Walter Barnes began to walk out of the kitchen toward the television room, but some instinct made him look back at his son, who was spinning from side to side, hands still in his pockets, his face snagged with emotion. “Hey there, scout. Having trouble at school?”
“No,” Peter said, shifting miserably: side to side, side to side.
“Come on with me.”
They went down the hall, Peter hanging back. At the door to the television room, his father said, “Your friend Jim Hardie still hasn’t come back, I hear.”
“No.” Peter started to sweat.
His father placed the martini on a mat and put himself heavily into the Eames chair. They both glanced at the screen. Most of the Brady children and their father were crawling around the furniture of their living room—a living room much like the Barnes’s own—looking for a lost pet, a turtle or a kitten (or perhaps, since those Brady kids were cute little rascals, a rodent).
“His mother’s worried sick,” his father said, and popped a handful of macadamia nuts into his mouth. When those had gone down his throat, he said, “Eleanor’s a nice woman. But she never understood that boy. You have any idea where he might have gone?”
“No,” Peter said, looking to the rodent hunt as if for clues to the conduct of family life.
“Just took off in his car.”
Peter nodded. He had walked over toward Montgomery Street on his way to school the day after his escape from the house and from halfway down the block had seen that the car was gone.
“Rollie Draeger’s a bit relieved, is my guess,” said his father. “Probably just good luck his daughter’s not pregnant.”
“Um hum.”
“You wouldn’t have any idea where Jim went?” His father glanced at him.
“No,” Peter said, and risked a look in return.
“He didn’t confide in you during one of your beer-drinking sessions?”
“No,” Peter said unhappily.
“You must miss him,” his father said. “Maybe you’re even worried about him. Are you?”
“Yeah,” Peter said, by now as close to tears as he sometimes thought his mother was.
“Well, don’t be. A kid like that will always cause more trouble than he’ll ever be in himself. And I’ll tell you something—I know where he is.”
Peter looked up at his father.
“He’s in New York. Sure he is. He’s on the run for some reason or other. And I wonder if he might not have had something to do with what happened to old Rea Dedham after all. Looks funny that he ran out, don’t you think?”

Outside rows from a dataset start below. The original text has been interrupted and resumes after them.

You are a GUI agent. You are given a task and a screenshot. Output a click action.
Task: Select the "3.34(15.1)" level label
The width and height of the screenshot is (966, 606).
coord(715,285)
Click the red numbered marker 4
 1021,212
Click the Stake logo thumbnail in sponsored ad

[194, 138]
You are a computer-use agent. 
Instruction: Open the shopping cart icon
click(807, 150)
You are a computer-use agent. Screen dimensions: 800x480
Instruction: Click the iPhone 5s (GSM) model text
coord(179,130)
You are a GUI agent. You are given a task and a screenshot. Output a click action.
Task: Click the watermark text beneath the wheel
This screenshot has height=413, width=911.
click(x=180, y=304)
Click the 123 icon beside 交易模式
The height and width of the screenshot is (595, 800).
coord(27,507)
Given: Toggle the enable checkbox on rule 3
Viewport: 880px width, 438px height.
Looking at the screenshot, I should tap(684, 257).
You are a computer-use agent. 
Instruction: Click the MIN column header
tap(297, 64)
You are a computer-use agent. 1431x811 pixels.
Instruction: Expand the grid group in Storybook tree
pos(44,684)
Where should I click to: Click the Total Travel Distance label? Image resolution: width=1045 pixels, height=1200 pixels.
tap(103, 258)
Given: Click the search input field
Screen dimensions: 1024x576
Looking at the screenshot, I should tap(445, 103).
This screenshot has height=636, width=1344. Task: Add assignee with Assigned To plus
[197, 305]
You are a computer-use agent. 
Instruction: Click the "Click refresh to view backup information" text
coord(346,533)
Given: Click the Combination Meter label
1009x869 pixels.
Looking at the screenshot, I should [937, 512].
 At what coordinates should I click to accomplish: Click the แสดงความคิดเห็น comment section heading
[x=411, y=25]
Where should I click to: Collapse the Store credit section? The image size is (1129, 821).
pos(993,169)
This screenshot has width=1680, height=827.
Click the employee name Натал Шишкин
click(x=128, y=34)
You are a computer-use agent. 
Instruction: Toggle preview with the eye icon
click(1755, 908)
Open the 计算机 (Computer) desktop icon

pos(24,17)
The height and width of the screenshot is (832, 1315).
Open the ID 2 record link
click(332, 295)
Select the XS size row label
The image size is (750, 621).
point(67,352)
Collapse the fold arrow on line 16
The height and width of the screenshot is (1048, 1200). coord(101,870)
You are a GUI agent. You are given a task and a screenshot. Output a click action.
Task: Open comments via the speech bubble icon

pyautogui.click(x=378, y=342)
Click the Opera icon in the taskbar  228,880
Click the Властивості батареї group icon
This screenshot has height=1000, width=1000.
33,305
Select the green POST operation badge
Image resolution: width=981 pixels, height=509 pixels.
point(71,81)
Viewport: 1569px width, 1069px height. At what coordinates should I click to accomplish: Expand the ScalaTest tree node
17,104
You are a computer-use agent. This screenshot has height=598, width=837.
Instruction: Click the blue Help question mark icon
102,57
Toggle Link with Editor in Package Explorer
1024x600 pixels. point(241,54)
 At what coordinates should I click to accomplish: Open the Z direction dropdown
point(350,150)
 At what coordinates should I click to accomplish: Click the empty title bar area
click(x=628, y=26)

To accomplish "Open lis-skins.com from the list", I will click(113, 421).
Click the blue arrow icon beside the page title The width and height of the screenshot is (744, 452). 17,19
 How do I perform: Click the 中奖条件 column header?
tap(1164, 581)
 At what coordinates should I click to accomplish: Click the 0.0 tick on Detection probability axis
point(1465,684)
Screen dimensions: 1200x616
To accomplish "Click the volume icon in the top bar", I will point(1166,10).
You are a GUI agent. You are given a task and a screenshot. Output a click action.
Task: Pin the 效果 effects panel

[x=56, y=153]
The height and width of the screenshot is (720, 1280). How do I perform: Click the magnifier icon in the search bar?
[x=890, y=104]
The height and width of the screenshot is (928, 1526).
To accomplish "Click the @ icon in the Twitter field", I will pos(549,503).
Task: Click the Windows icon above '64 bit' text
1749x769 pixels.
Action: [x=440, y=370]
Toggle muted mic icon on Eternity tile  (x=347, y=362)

“He didn’t,” Peter said. “He just didn’t. He couldn’t.”
“Still, you’re better off with a couple of old farts like us than with him, don’t you think?” When Peter did not give him the agreement he expected, Walter Barnes reached out toward his son and touched his arm. “One thing you have to learn in this world, Pete. The troublemakers might look glamorous as hell, but you’re better off steering clear of them. You stay with people like our friends, like the ones you’ll be talking to at our party, and you’ll be on your way. This is a hard enough world to get through without asking for trouble.” He released Peter’s arm. “Say, why don’t you pull up a chair and watch TV a little while with me? Let’s spend a little time together.”
Peter sat down and pretended to watch the television. From time to time he heard the grinding of the snowplow, gradually working past their house and then continuing on in the direction of the square.